Pulman has also written The Janna Mysteries now retitled and repackaged as The Janna Chronicles, set in England in the 1140s at a time of civil war. A six-book medieval crime series for teenagers set in the 1140s during the civil war between King Stephen and the Empress Matilda, these novels have been likened to the beloved Brother Cadfael chronicles of Ellis Peters. In The Janna Mysteries, a young girl sets out to avenge her mother's death, solving crimes and mysteries along the way, including the mystery of her own birth and identity. There are six novels in the series: Rosemary for Remembrance, Rue for Repentance, Lilies for Love, Willows for Weeping, Sage for Sanctuary and Thyme for Trust. The series has been rewritten for an adult audience and published by Momentum Books, Australia under the title The Janna Chronicles. The six books have been retitled: Blood Oath, Stolen Child, Unholy Murder, Pilgrim of Death, Devil's Brew and Day of Judgment. She has also published A Ring Through Time, a 'ghostly romance' set on Norfolk Island, with a flashback to the Second Penal Settlement there. A Ring Through Time novel won the Society of Women Writers biennial book award in the children/YA fiction category and, more recently, was given a Highly Commended in the Davitt Awards from Sisters in Crime Australia. It is published by Harper Collins Australia. Most of her novels are on sale through her publishers or on amazon.com in either paperback or e-book format.

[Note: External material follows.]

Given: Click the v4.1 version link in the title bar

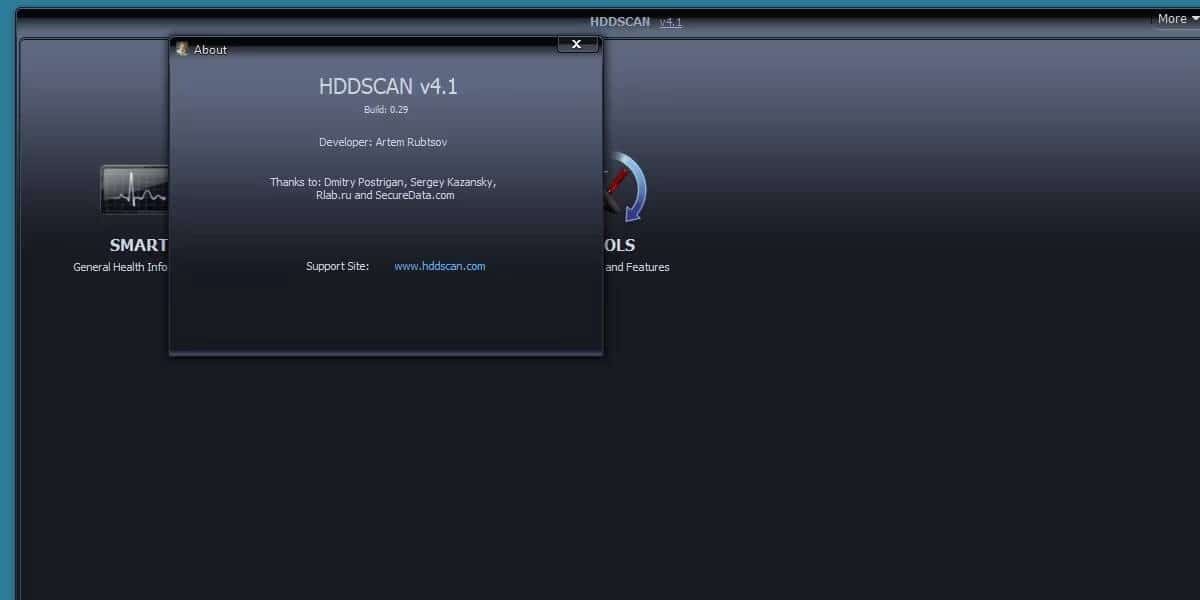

Pulman has also written nonfiction, including Wally the Water Dragon and The Little Penguins of Manly, the latter providing an insight into this unique penguin colony and how to protect and care for them. Her most recent novel is I, Morgana, a novel about one of the most reviled, enigmatic and fascinating of all the characters in Arthurian legend. It is published by Momentum Australia.

Pulman also writes crime and fantasy short stories, many of which have won awards and/or been published both in Australia and overseas.

==Personal life==
Pulman is married, and has two children and six grandchildren.

==Bibliography==
===Books for teenagers and young adults===
- Shalott trilogy: Shalott, Return to Shalott and Shalott: The Final Journey.
- A Ring Through Time (Harper Collins, Australia)
- The Janna Mysteries: Rosemary for Remembrance, Rue for Repentance, Lilies for Love, Willows for Weeping, Sage for Sanctuary, Thyme for Trust
- Love and Other Magic (Book 2) and The Dark Side of Magic (Book 3) based on the TV series Guinevere Jones.
- Three's a Crowd (Dolly fiction)

===Books for primary school children===
- Ghost Boy
- Wally the Water Dragon
- Surfing the Future
- Turning the Page
- The Little Penguins of Manly

===Books for adults===
- I, Morgana
- The Once and Future Camelot
- The Janna Chronicles (previously titled The Janna Mysteries): Blood Oath, Stolen Child, Unholy Murder, Pilgrim of Death, Devil's Brew, Day of Judgment.

===Short fiction===
- "Jungle juice" (2009)

==Awards==
- Wooden Horse Award, Fellowship of Australian Writers (for a first publication)
- Partners in Crime 'Queen of Crime' award for 'Wild Garlic', 1999
- Society of Women Writers Book Award, Young Adult category for Shalott, 2001
- KSP award for short story, 'A Chinese Garden', 2003
- Helen Wilson award for short story, 'Babes and Sucklings'
- Dymphna Cusack award for short story, 'The Great Tsongololo Race'
- CBCA Notable Book for Rosemary for Remembrance, Book 1 of The Janna Mysteries, 2006
- Premier's Reading Challenge, Victoria, NSW and South Australia
- Society of Women Writers Book Award, Young Adult category for Lilies for Love, 2007
- Society of Women Writers Book Award, Young Adult category for A Ring Through Time, 2013
- H/C Davitt Awards (Sisters in Crime Australia) for A Ring Through Time, 2014
- Inaugural Di Yerbury Writer's Fellowship, Society of Women Writers, 2014.